Rhinebeck Sheep and Wool is this weekend!
We're really excited and making shopping lists, both for ourselves and for the mill. We're hoping to get some beautiful fleeces to make some goodies for the mill store. I have to say that it's a little heartbreaking to be shopping for things that won't actually go into
my stash, but Adam keeps reminding me that if we want the business to be successful, I can't view the mill as my personal yarn factory. Drat.
Because Rhinebeck is pretty much wool mecca, people are kinda nuts about their Rhinebeck Sweaters. I'm one of those people too, except this year I waited until a week before to become nuts. The time crunch combined with "must have a Rhinebeck sweater" fever resulted in Adam driving me to the yarn store in Honesdale Saturday afternoon and then swearing that if I knit for the whole afternoon and didn't make him apple crisp for his efforts, he would cut all my yarn into 6" pieces.
I took that threat seriously. He got apple crisp. And I picked out an awesome pattern:
Selkie
I justified my insanity because:
1. Selkie is made out of bulky yarn. Bulky yarn knits faster.

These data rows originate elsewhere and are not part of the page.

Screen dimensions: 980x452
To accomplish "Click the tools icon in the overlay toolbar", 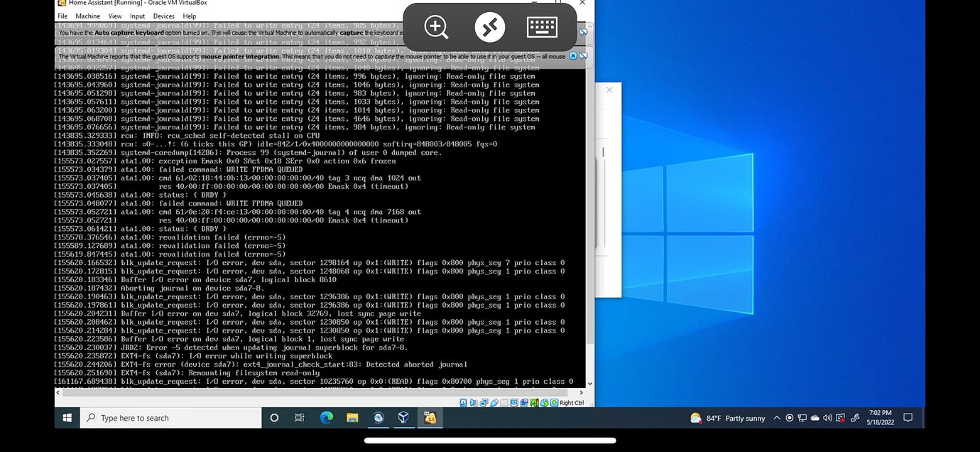I will (489, 27).
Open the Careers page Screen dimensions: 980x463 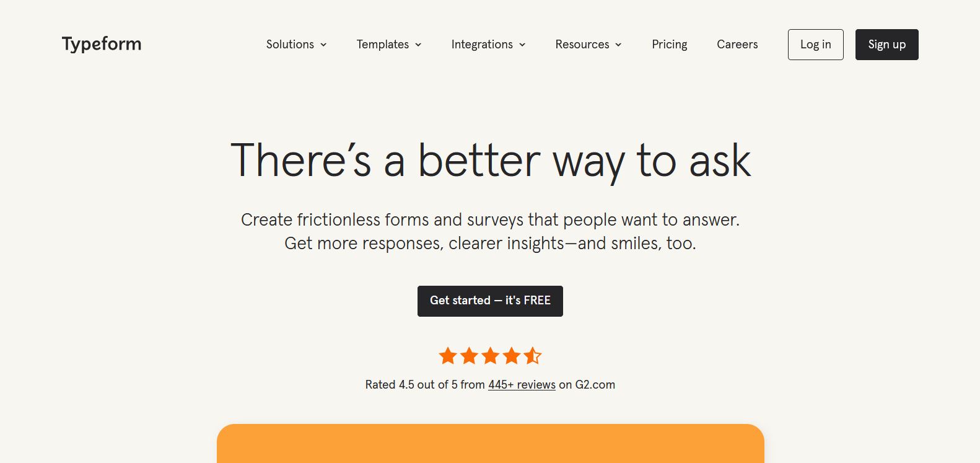pyautogui.click(x=737, y=45)
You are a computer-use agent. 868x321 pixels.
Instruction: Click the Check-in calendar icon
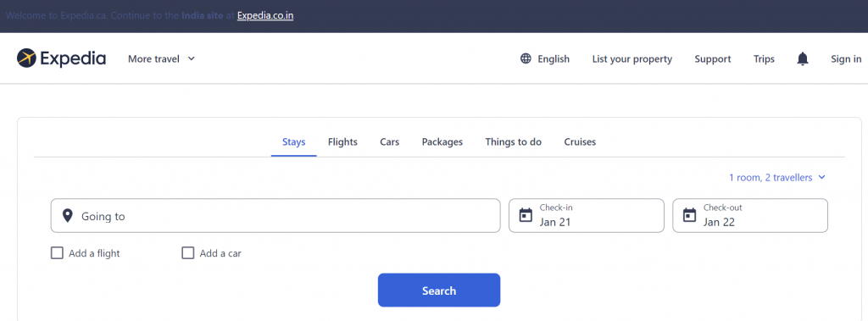coord(526,215)
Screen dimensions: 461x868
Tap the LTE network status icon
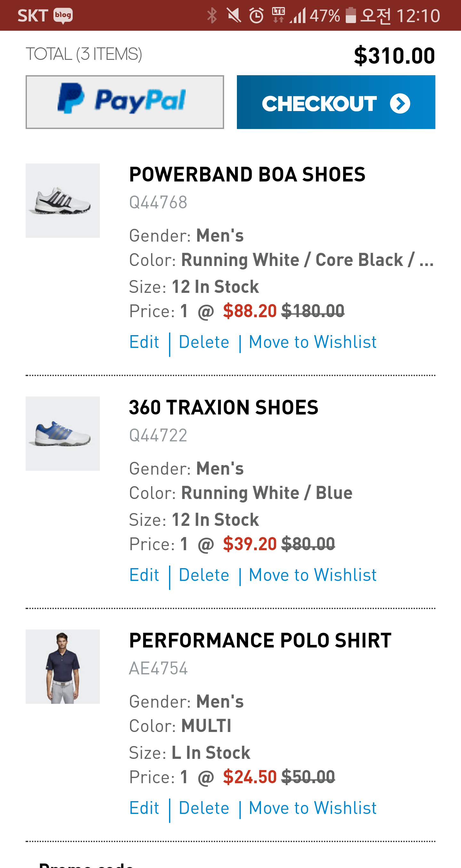278,16
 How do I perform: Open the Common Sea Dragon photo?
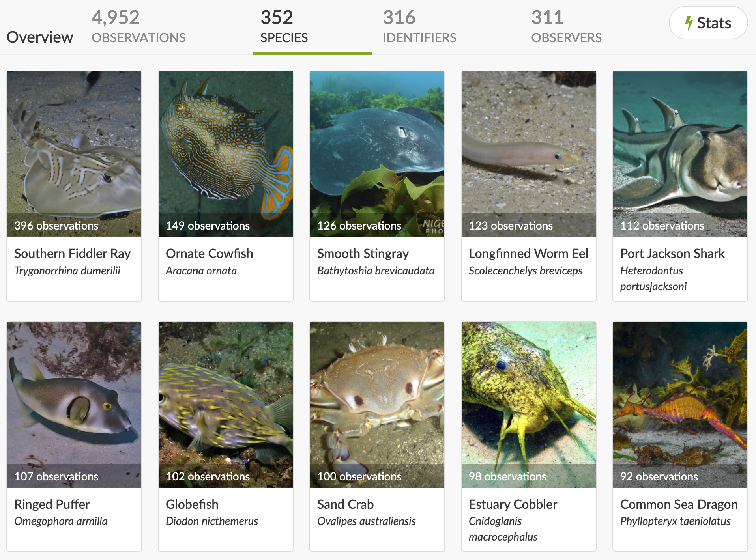680,405
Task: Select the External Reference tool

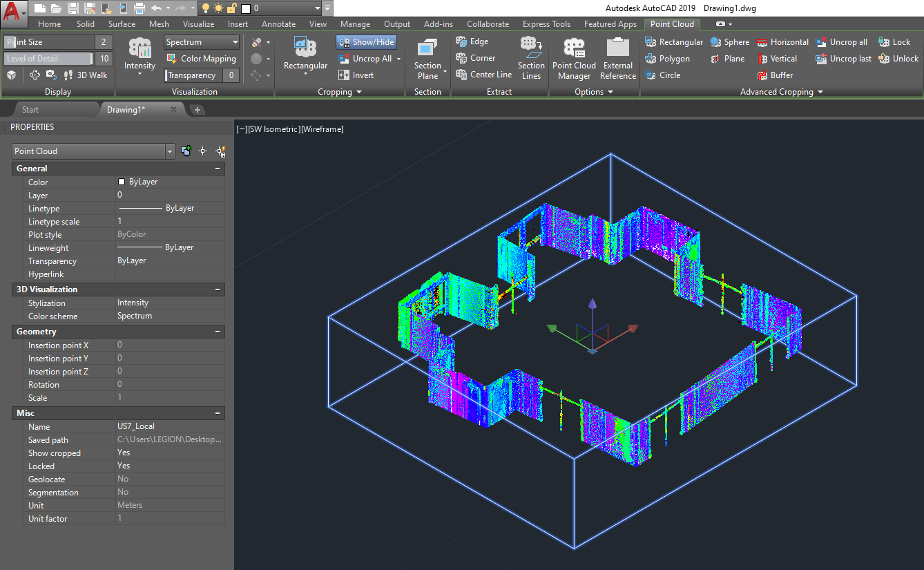Action: click(x=617, y=59)
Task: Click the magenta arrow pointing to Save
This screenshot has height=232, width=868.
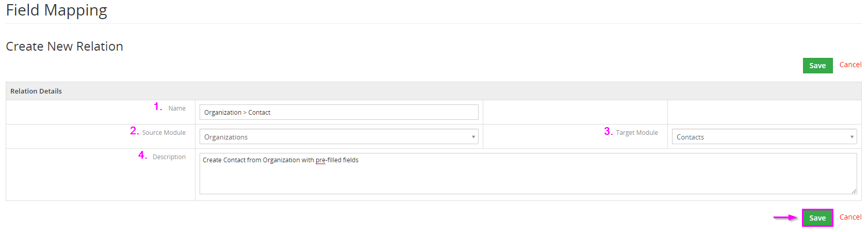Action: click(785, 218)
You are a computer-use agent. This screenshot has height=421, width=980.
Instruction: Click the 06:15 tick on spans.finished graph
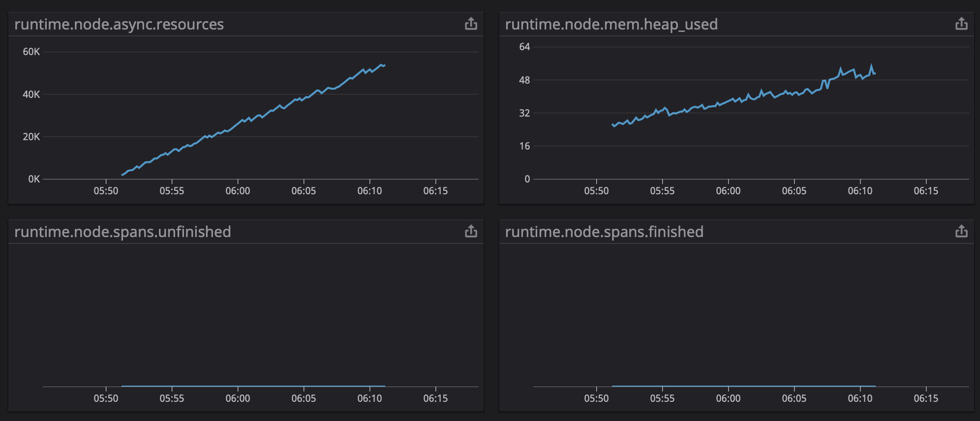coord(926,398)
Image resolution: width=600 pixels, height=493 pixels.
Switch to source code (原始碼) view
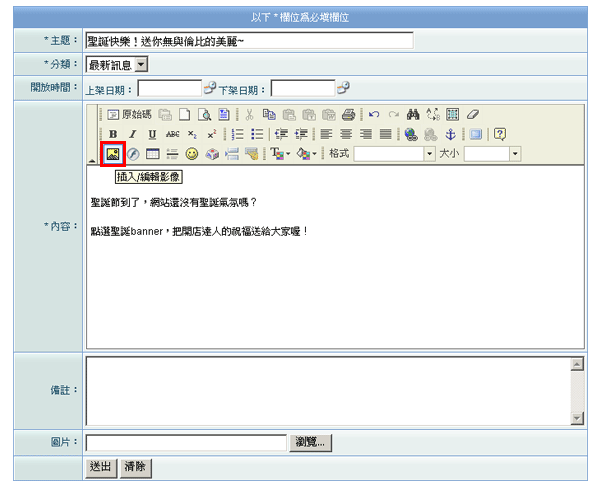click(x=130, y=114)
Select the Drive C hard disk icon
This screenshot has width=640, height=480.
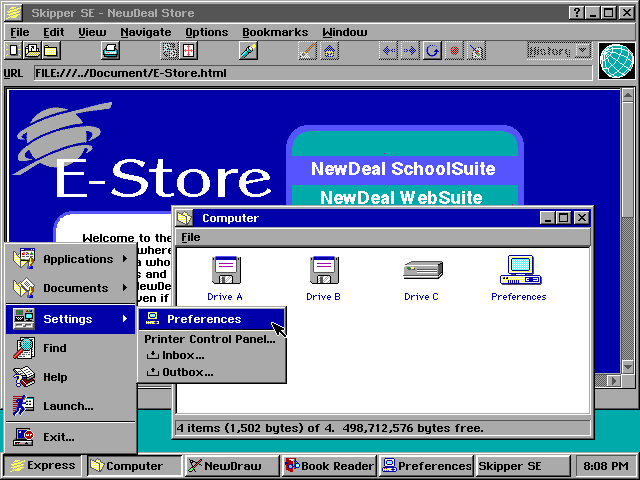pos(422,271)
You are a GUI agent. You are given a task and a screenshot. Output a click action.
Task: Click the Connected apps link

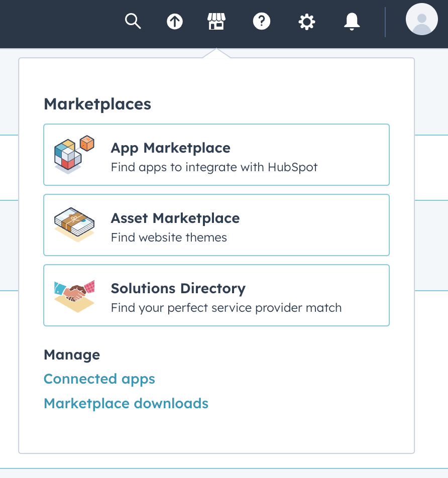[99, 379]
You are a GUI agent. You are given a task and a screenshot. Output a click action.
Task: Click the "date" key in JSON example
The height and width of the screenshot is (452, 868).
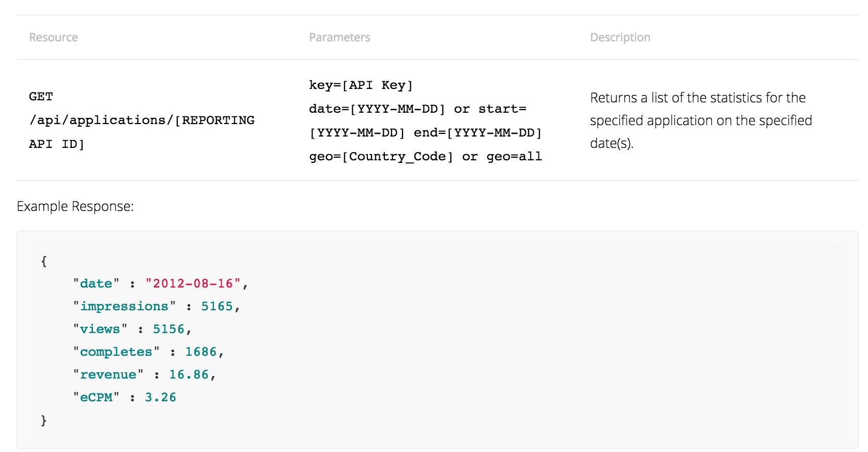[x=96, y=283]
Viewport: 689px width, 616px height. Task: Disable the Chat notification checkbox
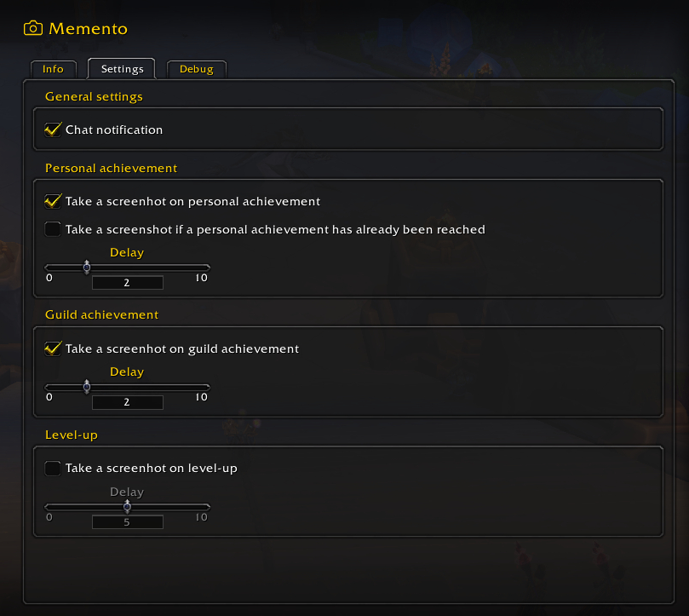(53, 130)
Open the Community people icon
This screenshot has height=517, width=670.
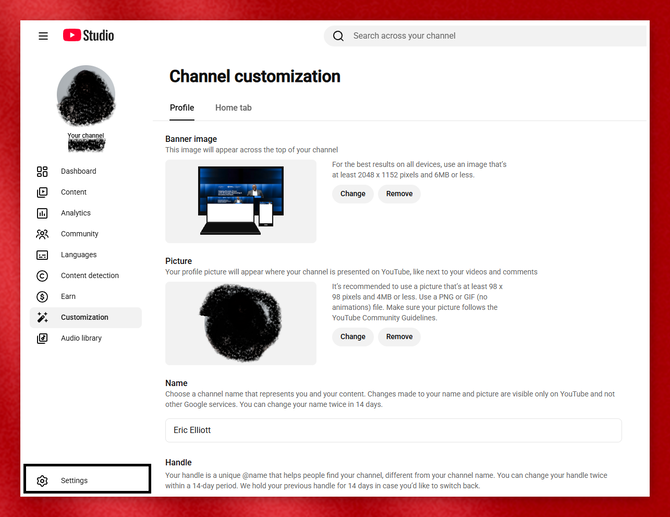[x=42, y=234]
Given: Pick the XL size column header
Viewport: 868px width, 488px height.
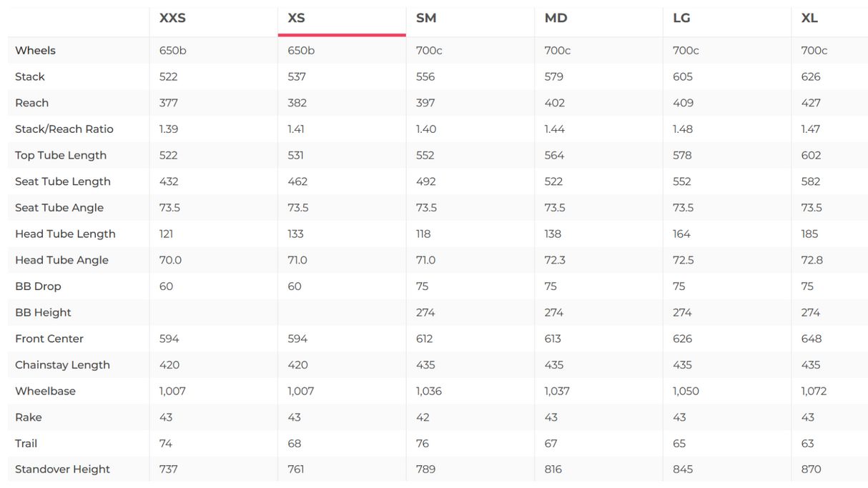Looking at the screenshot, I should [x=809, y=19].
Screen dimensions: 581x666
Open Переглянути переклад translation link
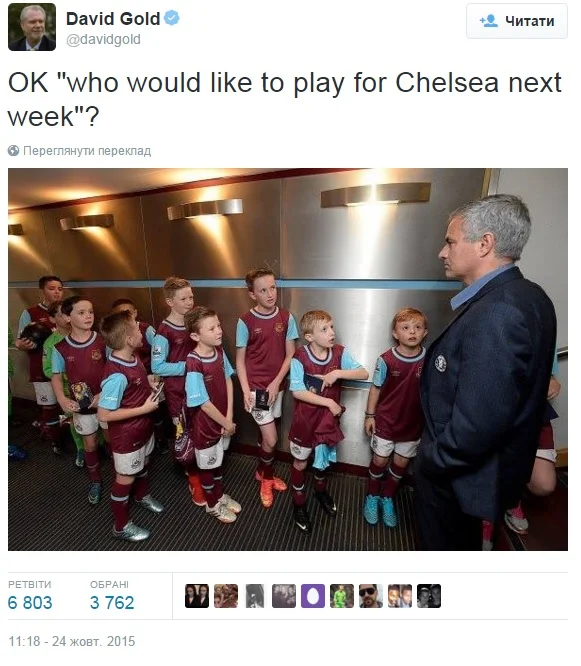point(87,151)
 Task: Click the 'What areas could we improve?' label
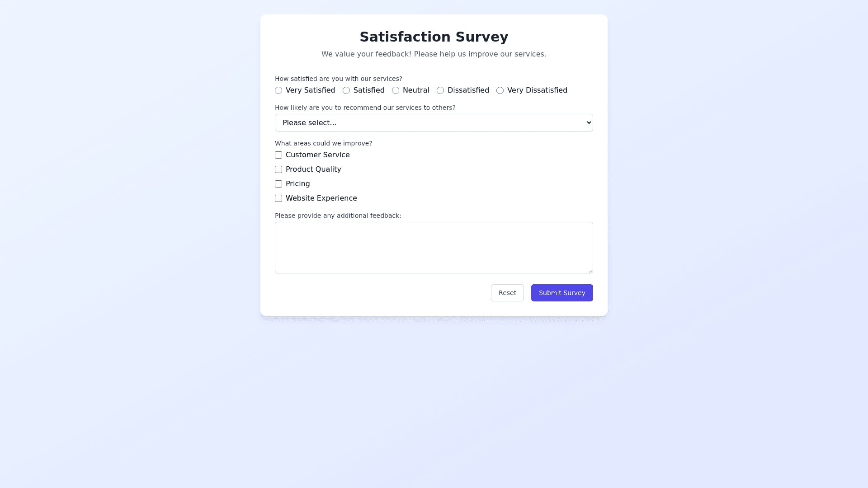tap(323, 143)
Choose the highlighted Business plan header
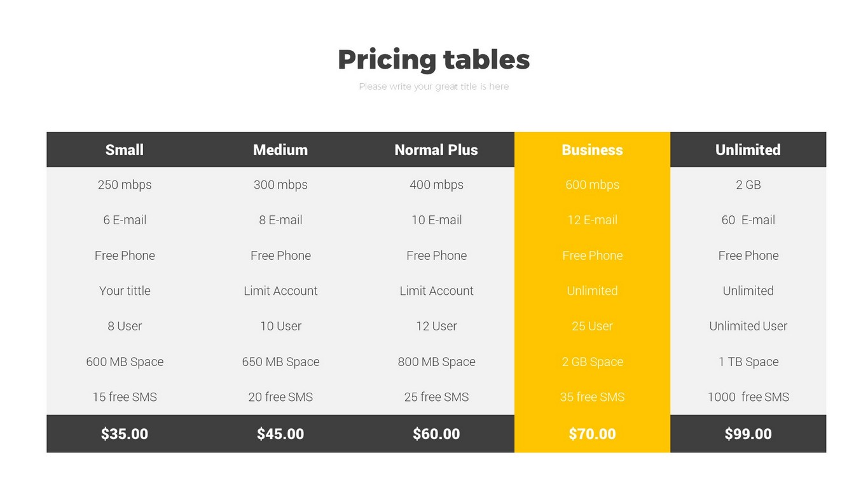 pos(592,150)
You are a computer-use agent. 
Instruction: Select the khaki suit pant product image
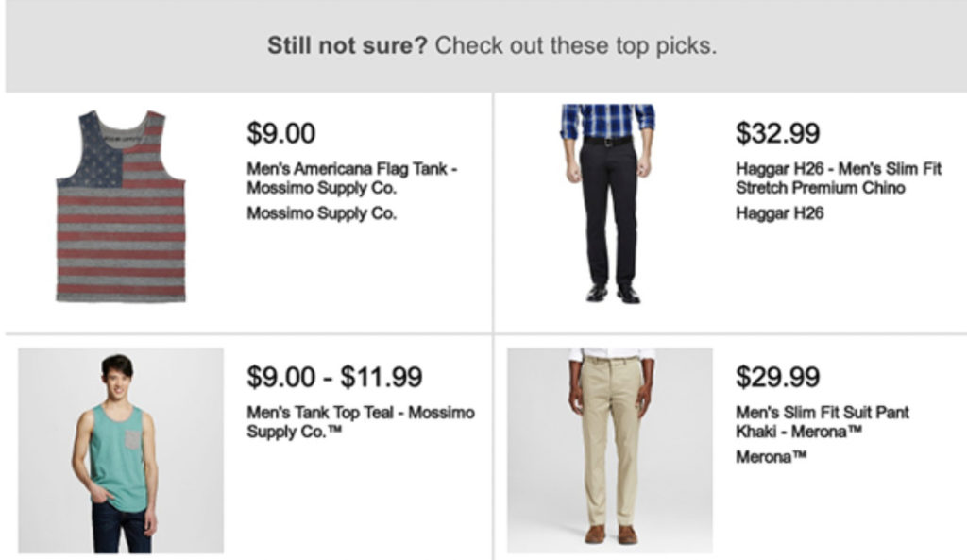pyautogui.click(x=609, y=450)
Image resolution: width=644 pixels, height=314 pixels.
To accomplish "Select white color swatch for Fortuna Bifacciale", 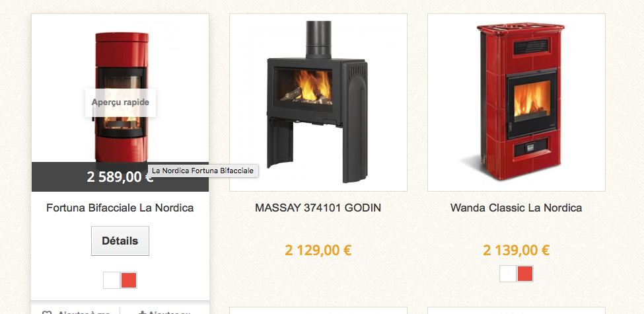I will [112, 280].
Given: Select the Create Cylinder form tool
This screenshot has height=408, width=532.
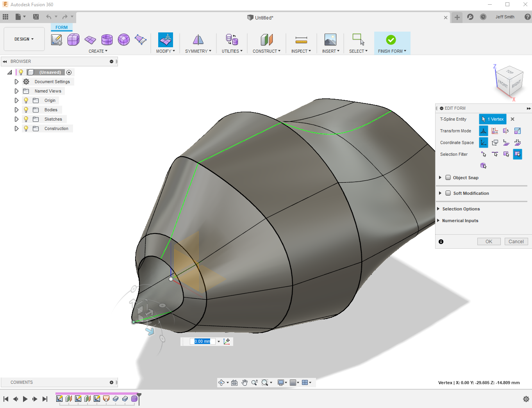Looking at the screenshot, I should (107, 39).
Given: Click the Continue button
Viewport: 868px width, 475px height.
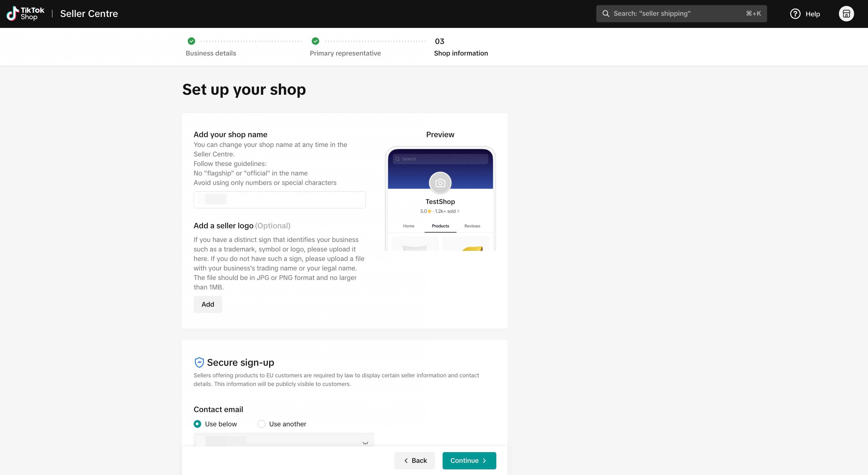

2. Selkie is made on size 13 and 15 needles. So it would
totally fly off my needles.
3. Selkie is actually a cape/wrap, so there aren't any sleeves. That makes it really just half a sweater, and half a sweater would be
way faster than a whole sweater. Right?
Right?
By Saturday night I had a collar half done:
I LOVE these buttons. They're handmade and I managed to find four matching ones in the store. The yarn is Debbie Bliss Winter Garden, which I'm kinda meh about. One on hand, beautiful feel and colour to it- it's a baby llama, merino, silk and linen blend. On the other hand, I picked out so much freaking hay and hard linen bits I feel like I could have fed it to the sheep and saved some money on our winter hay supply. I suppose the name justifies it- it certainly had enough plant matter to be a garden.
By Sunday morning the collar was totally done and on my third try, I successfully managed to pick up the 100 stitches around it:
And last night I cast off, had a hysterical panic attack because it looked too short and then Adam calmed me down and promised it'll grow when it's wet and we could block it bigger and even if we couldn't, it's a wrap and I'll have a shirt on underneath so it's not like I'll have a navel-baring sweater so for the love of all things sane could I just go get a shot of whiskey and get out of his way and let him do it.
He did it pretty well:
Now I'm just waiting for it to dry so I can sew on the buttons tomorrow night and be ready to bust down the gates Saturday morning.